TO DO
The data below should be copied out exactly, with its pictures omitted.

(Collected data entries)
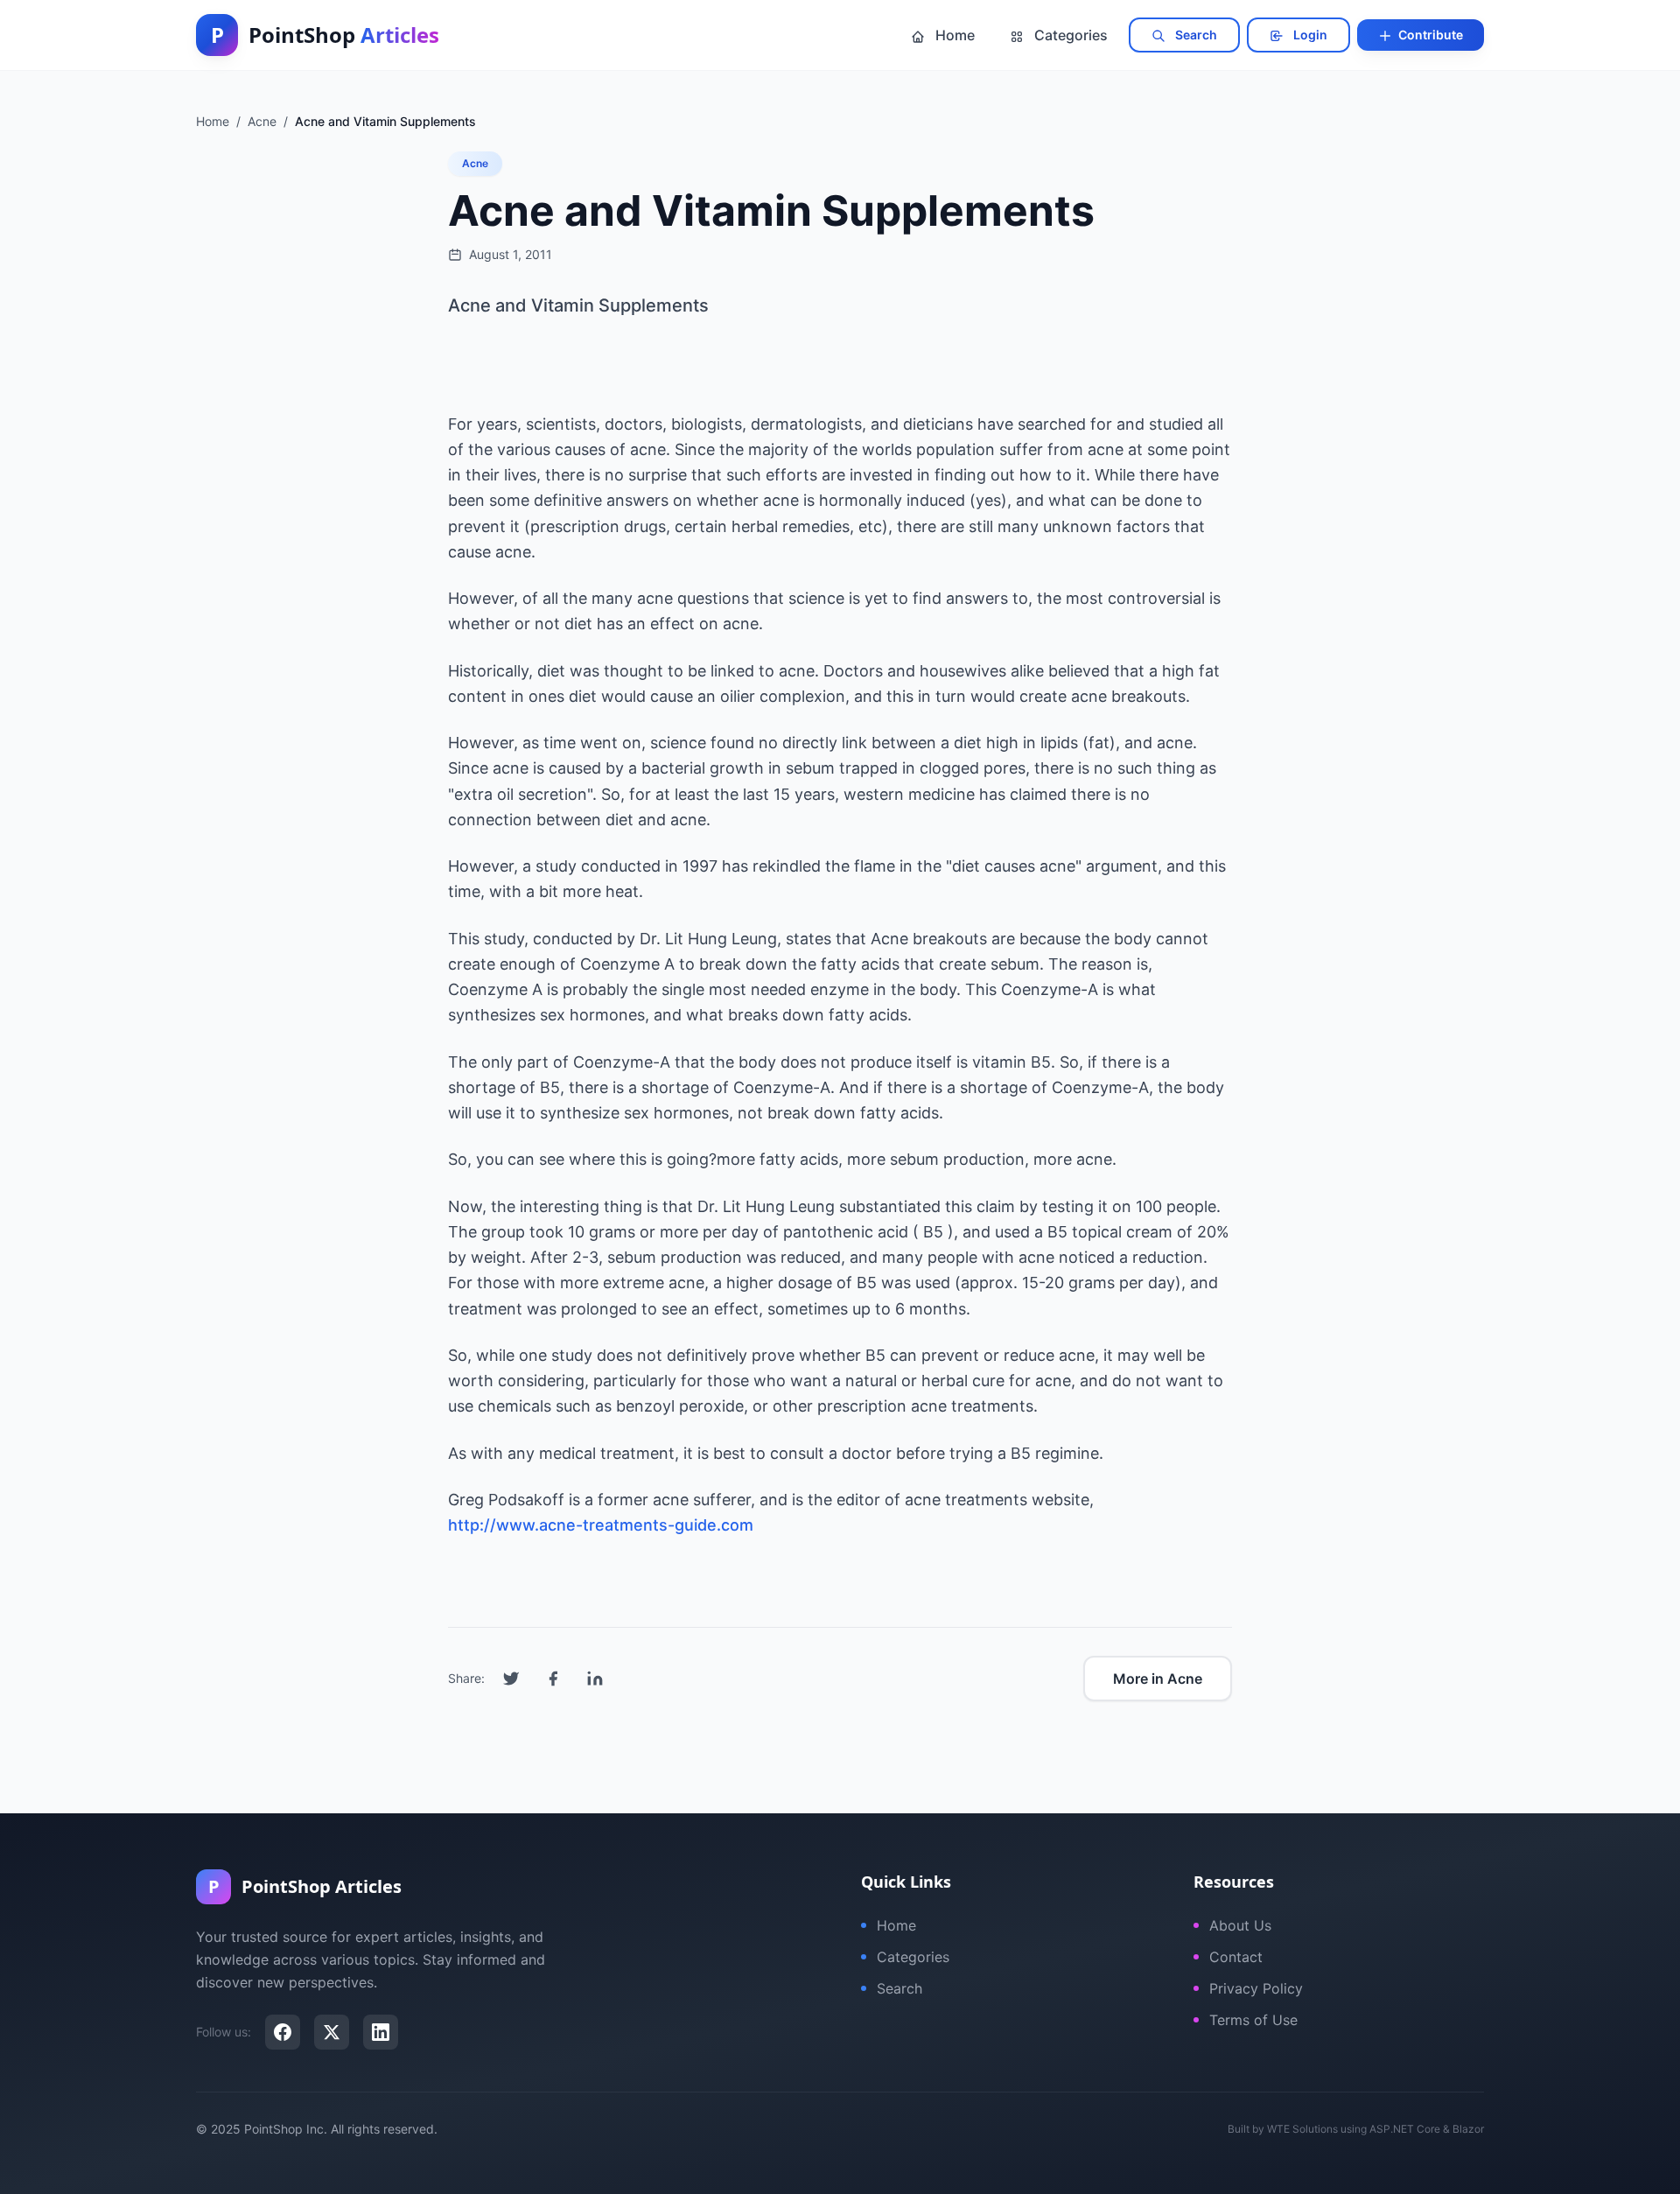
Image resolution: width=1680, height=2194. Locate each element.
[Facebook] (282, 2032)
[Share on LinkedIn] (595, 1678)
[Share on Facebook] (553, 1678)
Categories (1069, 35)
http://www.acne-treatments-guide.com (600, 1525)
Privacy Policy (1256, 1988)
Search (1194, 34)
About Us (1240, 1925)
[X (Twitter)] (331, 2032)
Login (1309, 34)
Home (953, 35)
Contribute (1429, 34)
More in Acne (1157, 1678)
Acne (475, 163)
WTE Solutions (1302, 2128)
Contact (1236, 1957)
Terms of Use (1253, 2020)
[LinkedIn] (380, 2032)
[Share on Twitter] (511, 1678)
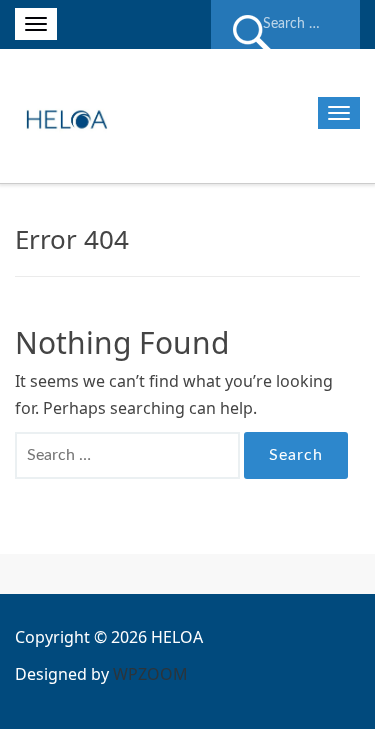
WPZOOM (150, 674)
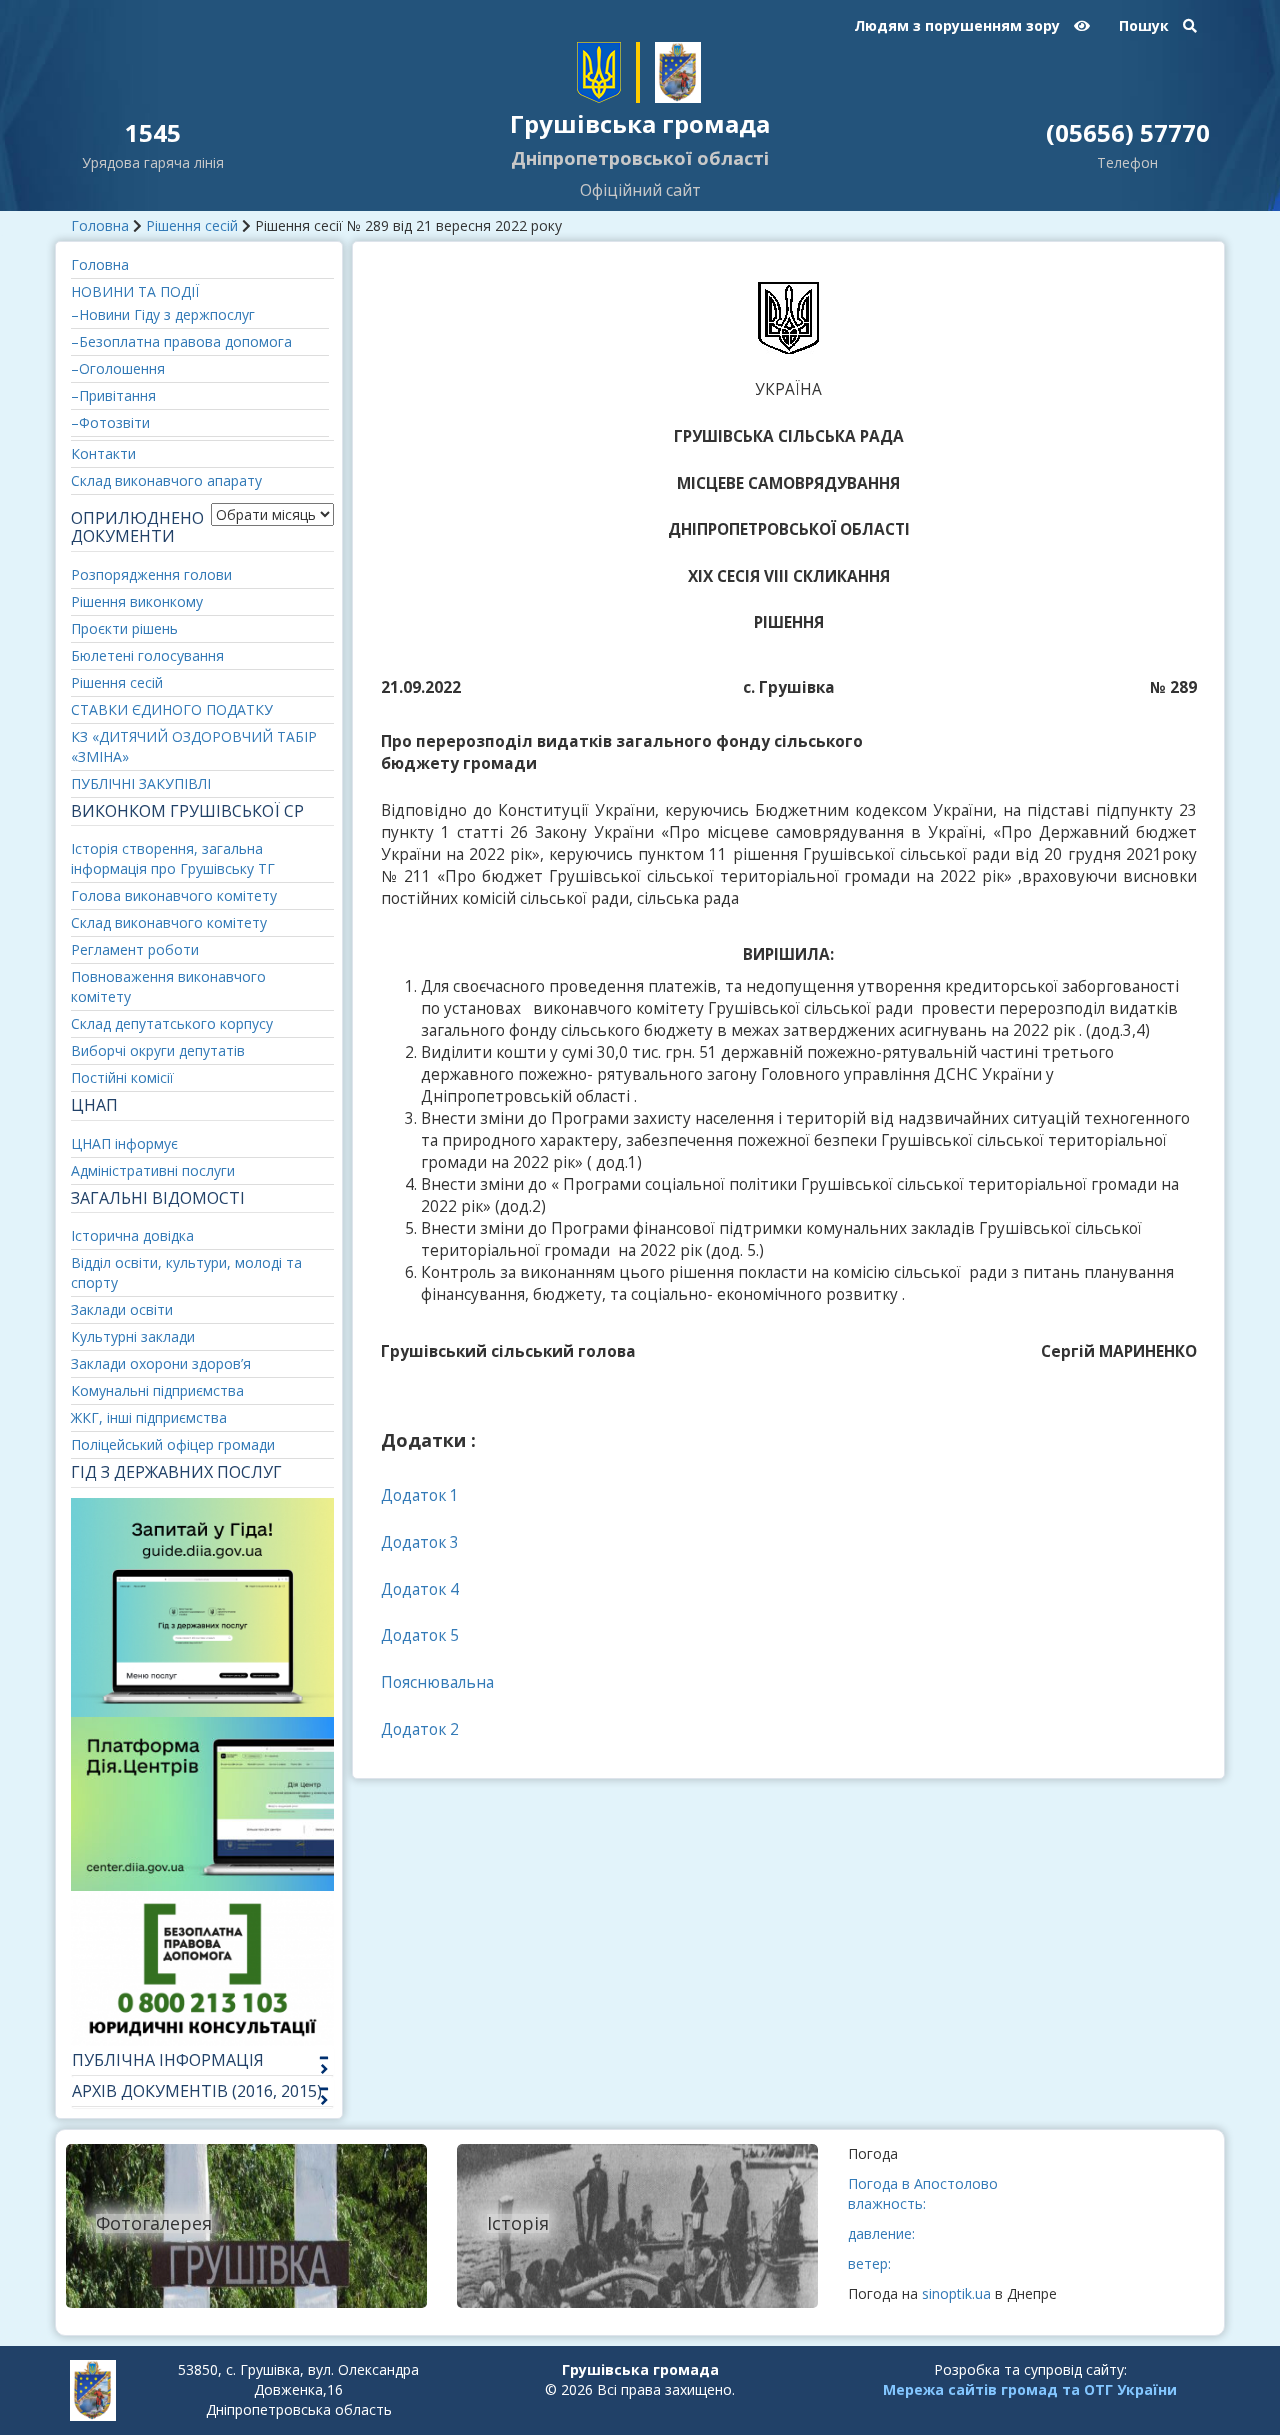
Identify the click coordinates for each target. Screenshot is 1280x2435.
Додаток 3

RESPONSE BOX
Image resolution: width=1680, height=2194. Locate each element.
[Facebook] (282, 2032)
[Share on LinkedIn] (595, 1678)
[Share on Facebook] (553, 1678)
Categories (1069, 35)
http://www.acne-treatments-guide.com (600, 1525)
Privacy Policy (1256, 1988)
Search (1194, 34)
About Us (1240, 1925)
[X (Twitter)] (331, 2032)
Login (1309, 34)
Home (953, 35)
Contribute (1429, 34)
More in Acne (1157, 1678)
Acne (475, 163)
WTE Solutions (1302, 2128)
Contact (1236, 1957)
Terms of Use (1253, 2020)
[LinkedIn] (380, 2032)
[Share on Twitter] (511, 1678)
WPZOOM (150, 674)
Identify the click coordinates for each target. Screenshot is 1280x2435.
Додаток 3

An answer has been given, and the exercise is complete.